Standing out from the seaweed of applicants is no easy task, especially among an ocean littered with plastic bags, krill, and inebriated body surfers. How does a person get noticed from a single email? Cover letters aren’t even tossed onto a pile anymore. There’s no pile in sight. The letters aren’t printed out and parsed, read aloud and marked up. They are scanned by an underling and sentenced to Internet purgatory, never to be read again.
Most job seekers are satisfied after two emails, the initial cover letter plus one more follow-up. That’s not going to move the needle. You want to get noticed? Then two measly emails aren’t going to remotely cut it.

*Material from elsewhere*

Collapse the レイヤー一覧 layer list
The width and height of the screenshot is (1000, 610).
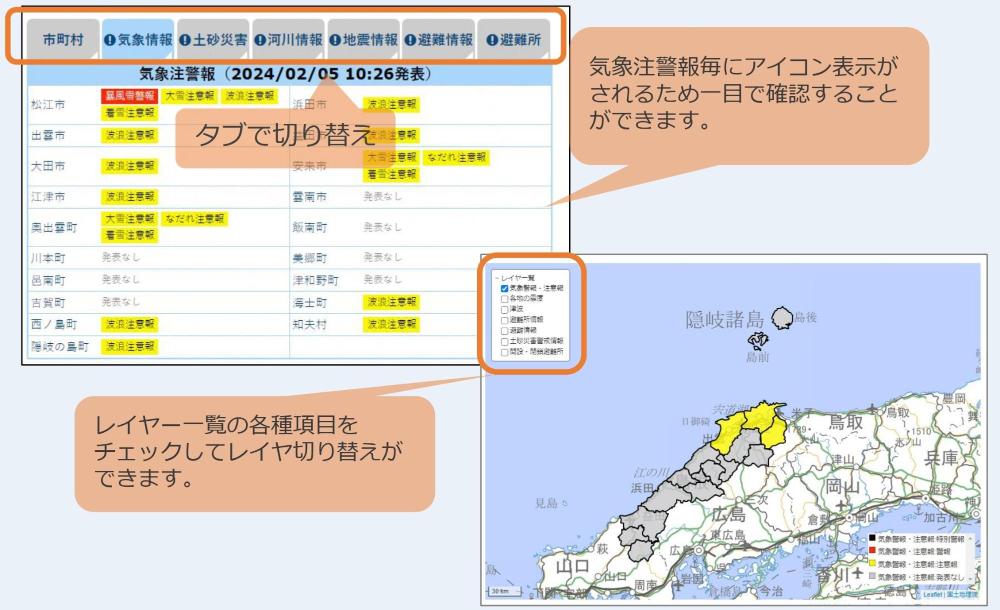click(497, 277)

You need to lose your sense of social propriety and shame. Instead of modeling your email etiquette after the ghost of Emily Post, go with Robert McNamara instead. Bombard them with missives, diatribes, and short queries. Eventually, they’ll lose patience with you, their employees, as well as the authorities. Wear your restraining orders like suspenders. Launch an all-out assault on inboxes, maintaining a surgical campaign with new, longer emails every day. That includes the weekend. Yes, even Sundays.
Let God take a day off, he already has a job. You don’t.